« PRÉPA-SECONDE » : ZONE DE DÉCROCHAGE ?

Le « Choc des savoirs » se décline de l’école au lycée. La stigmatisation et le tri social à l’œuvre dans la mise en place des groupes de niveau au collège se poursuivront donc au lycée avec la « prépa-seconde », pour les élèves ayant échoué au Brevet.
Cette année, le dispositif sera proposé aux familles volontaires et une classe unique sera ouverte dans l’académie, au LPO Diderot, mais il a vocation à être généralisé et Attal a déjà prévenu : « Les résultats au brevet vont baisser ! » Faire progresser tous les élèves ne serait plus un objectif du ministère ?
En expérimentant une seule classe à Paris, le rectorat se laisse la possibilité de sélectionner les dossiers pour disposer d’un bilan qui lui permettra d’envisager la généralisation.
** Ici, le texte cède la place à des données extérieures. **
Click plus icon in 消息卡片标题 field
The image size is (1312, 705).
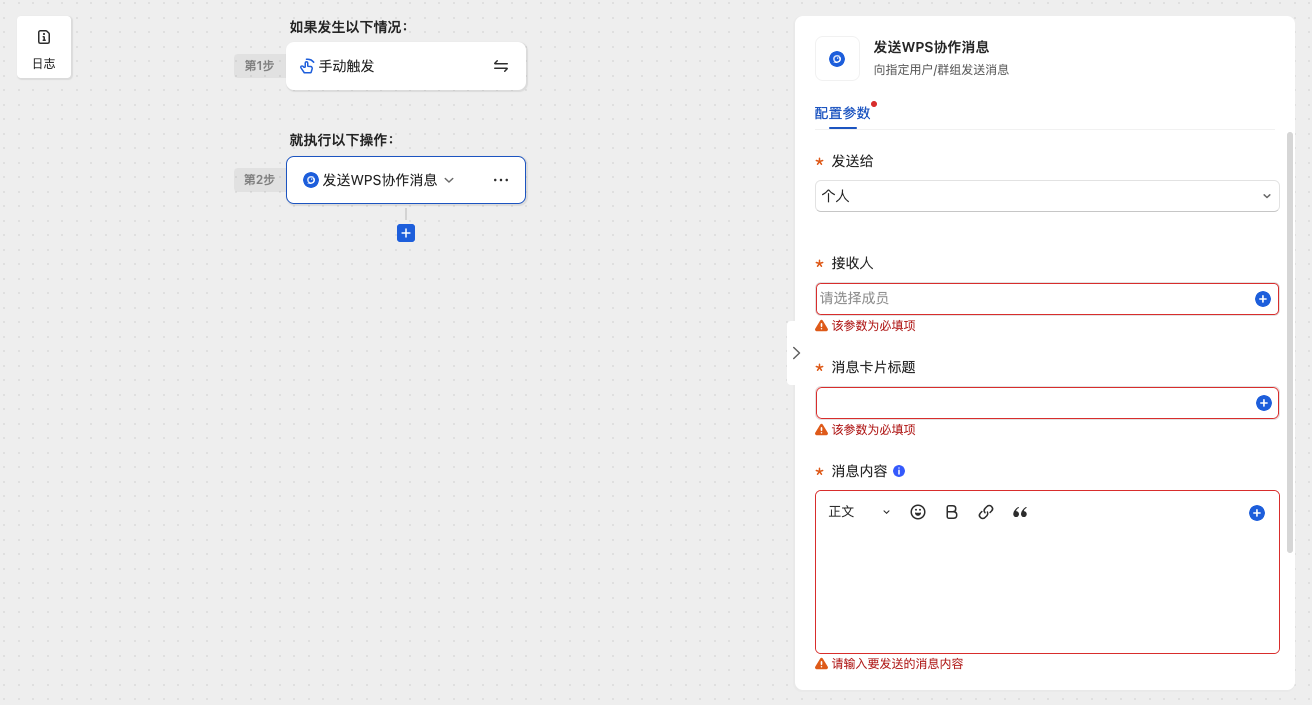pyautogui.click(x=1263, y=403)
Mais dans un contexte d’austérité, quid des moyens ?
Concrètement, les horaires seront allégés en comparaison d’une classe de 3ᵉ ou de 2ᵈᵉ, avec 7h de méthodologie et de préparation à l’orientation. Les programmes ne seront pas définis nationalement, le choix de certaines disciplines se fera localement et la logique de « projet » prévaudra.
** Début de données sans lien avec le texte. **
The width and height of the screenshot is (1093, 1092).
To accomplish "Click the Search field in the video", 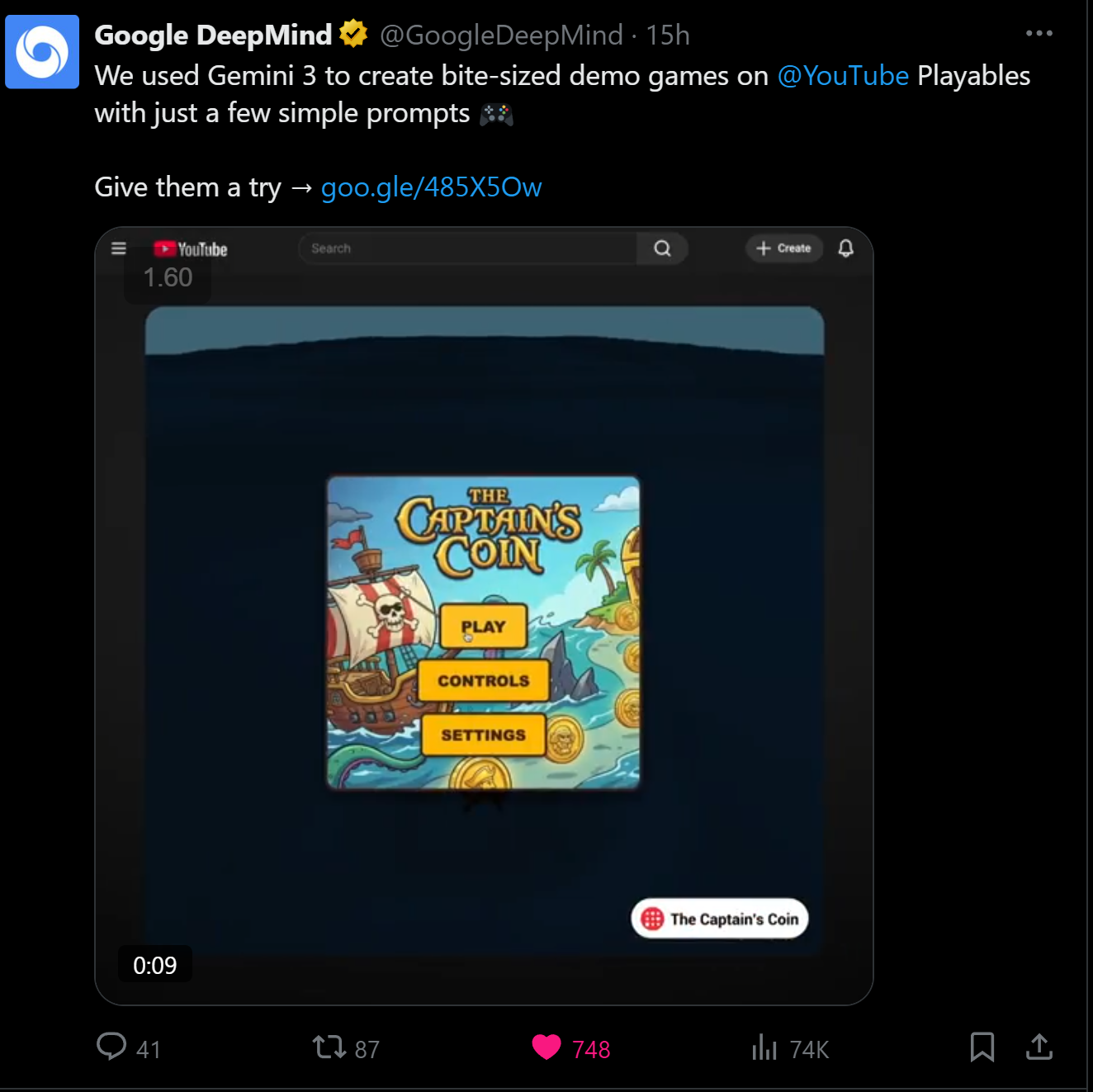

Ce qui n’aura pas fonctionné au collège, et aura privé bon nombre d’élèves d’une mixité sociale et scolaire, ne fonctionnera pas davantage en prépa seconde. Ce sera l’aboutissement d’une voie de garage engagée dès le CM2, qui mènera dans bien des cas au décrochage et à la déscolarisation. En réalité, il s’agit de montrer l’apprentissage comme la seule issue possible.
La cohérence des mesures du « Choc des savoirs », renoncement historique à la démocratisation de l’École au service des classes favorisées, doit nous amener à poursuivre et à amplifier la lutte, y compris dans les lycées. Les collègues du lycée Diderot, en s’opposant à ce projet, nous montrent la voie.